(Target position records)
****************
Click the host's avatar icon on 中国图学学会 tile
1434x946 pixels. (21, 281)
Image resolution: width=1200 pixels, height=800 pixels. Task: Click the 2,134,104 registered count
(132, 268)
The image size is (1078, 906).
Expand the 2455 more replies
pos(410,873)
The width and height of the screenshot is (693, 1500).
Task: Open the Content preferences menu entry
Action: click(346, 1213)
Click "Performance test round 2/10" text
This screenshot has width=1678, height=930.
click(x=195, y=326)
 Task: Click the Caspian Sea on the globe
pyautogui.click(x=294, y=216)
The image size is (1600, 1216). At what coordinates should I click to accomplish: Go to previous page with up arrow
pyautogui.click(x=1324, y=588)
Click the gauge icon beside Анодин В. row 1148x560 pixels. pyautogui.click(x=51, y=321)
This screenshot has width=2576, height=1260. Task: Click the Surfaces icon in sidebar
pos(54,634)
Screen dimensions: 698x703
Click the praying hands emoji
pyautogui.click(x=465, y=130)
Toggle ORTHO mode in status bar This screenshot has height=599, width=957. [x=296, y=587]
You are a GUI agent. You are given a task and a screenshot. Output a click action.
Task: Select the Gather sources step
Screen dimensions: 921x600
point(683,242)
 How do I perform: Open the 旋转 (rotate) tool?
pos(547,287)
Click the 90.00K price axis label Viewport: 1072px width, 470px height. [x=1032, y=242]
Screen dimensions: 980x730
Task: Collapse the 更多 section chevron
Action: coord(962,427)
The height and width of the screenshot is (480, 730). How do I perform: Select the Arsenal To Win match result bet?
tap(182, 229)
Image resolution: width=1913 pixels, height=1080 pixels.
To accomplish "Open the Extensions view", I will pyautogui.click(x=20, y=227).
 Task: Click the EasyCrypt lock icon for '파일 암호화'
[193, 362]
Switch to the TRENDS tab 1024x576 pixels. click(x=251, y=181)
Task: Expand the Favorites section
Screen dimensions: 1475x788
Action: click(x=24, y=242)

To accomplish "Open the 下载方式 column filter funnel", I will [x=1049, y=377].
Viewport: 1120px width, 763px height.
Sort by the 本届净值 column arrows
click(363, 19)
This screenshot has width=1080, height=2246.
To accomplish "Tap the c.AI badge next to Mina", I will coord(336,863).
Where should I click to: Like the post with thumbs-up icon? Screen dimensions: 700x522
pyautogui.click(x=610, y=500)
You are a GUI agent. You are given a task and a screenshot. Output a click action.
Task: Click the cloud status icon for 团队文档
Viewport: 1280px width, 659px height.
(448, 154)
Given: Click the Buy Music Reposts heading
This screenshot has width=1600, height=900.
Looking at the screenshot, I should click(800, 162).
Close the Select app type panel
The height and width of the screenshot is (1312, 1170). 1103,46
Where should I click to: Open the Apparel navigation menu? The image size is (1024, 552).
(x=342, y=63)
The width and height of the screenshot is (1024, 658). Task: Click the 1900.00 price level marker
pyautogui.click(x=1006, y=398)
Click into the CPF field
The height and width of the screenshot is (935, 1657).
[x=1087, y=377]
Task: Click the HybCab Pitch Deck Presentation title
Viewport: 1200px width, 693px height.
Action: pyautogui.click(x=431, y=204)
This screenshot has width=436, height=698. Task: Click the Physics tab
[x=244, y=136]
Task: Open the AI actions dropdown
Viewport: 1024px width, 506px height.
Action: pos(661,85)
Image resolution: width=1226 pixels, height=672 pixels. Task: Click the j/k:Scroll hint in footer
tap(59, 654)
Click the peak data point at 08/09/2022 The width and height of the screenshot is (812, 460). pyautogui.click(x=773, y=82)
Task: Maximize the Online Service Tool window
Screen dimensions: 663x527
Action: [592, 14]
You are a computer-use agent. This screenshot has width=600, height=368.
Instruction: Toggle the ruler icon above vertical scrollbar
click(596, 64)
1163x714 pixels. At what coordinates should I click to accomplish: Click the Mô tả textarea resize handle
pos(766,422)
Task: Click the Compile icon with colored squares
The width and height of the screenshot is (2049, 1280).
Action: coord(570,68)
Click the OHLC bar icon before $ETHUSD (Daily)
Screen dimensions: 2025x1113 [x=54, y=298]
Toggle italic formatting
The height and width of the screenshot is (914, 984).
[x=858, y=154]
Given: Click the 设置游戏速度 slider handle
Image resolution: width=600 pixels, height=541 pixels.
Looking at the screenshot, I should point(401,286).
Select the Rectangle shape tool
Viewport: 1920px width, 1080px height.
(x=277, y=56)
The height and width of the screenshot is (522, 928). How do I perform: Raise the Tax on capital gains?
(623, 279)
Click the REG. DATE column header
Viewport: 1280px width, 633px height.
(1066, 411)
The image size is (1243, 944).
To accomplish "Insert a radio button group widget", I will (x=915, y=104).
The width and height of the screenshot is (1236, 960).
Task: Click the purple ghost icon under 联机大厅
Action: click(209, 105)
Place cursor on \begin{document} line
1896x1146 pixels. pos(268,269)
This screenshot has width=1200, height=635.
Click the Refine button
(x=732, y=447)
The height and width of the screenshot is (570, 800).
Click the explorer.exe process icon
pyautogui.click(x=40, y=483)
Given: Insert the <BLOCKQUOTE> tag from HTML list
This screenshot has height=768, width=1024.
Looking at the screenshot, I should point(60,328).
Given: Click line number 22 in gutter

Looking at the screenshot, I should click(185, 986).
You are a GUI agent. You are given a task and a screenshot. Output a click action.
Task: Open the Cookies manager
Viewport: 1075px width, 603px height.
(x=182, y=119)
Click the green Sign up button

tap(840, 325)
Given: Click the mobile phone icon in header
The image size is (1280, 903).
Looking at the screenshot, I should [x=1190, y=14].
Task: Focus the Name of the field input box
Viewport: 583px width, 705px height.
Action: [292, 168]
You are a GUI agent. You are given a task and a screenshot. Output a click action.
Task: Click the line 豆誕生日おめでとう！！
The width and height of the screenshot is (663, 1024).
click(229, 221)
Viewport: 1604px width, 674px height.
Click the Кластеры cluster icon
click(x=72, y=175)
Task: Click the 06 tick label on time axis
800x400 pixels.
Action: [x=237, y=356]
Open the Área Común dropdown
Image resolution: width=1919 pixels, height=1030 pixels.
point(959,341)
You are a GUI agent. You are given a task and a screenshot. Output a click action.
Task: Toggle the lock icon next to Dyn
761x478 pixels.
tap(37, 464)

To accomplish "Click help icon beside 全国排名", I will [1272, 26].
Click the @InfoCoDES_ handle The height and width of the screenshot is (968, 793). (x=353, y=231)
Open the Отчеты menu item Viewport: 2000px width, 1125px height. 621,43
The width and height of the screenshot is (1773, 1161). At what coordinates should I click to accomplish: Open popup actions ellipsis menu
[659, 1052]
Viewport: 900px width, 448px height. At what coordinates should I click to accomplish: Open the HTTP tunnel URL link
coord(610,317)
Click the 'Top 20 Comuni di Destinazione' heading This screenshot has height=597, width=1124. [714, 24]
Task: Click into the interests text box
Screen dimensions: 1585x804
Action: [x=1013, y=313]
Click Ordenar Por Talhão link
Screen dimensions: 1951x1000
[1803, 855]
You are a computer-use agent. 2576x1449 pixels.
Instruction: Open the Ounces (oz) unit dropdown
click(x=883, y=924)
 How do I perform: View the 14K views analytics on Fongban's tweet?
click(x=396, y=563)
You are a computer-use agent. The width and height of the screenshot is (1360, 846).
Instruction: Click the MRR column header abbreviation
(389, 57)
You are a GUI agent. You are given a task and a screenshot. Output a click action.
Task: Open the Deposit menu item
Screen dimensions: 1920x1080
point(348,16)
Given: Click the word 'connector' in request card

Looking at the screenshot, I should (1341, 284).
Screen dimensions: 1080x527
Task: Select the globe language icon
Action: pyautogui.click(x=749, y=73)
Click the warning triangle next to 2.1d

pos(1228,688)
****************
--- The problem ---
Identify every line above that contains the word "dimensions" and copy each one out in full.

--- Result of the exercise ---
Screen dimensions: 698x703
Screen dimensions: 921x600
Screen dimensions: 980x730
Screen dimensions: 1475x788
Where should I click to: Like the post with thumbs-up icon? Screen dimensions: 700x522
Screen dimensions: 663x527
Screen dimensions: 2025x1113 [x=54, y=298]
Screen dimensions: 1585x804
Screen dimensions: 1951x1000
Screen dimensions: 1920x1080
Screen dimensions: 1080x527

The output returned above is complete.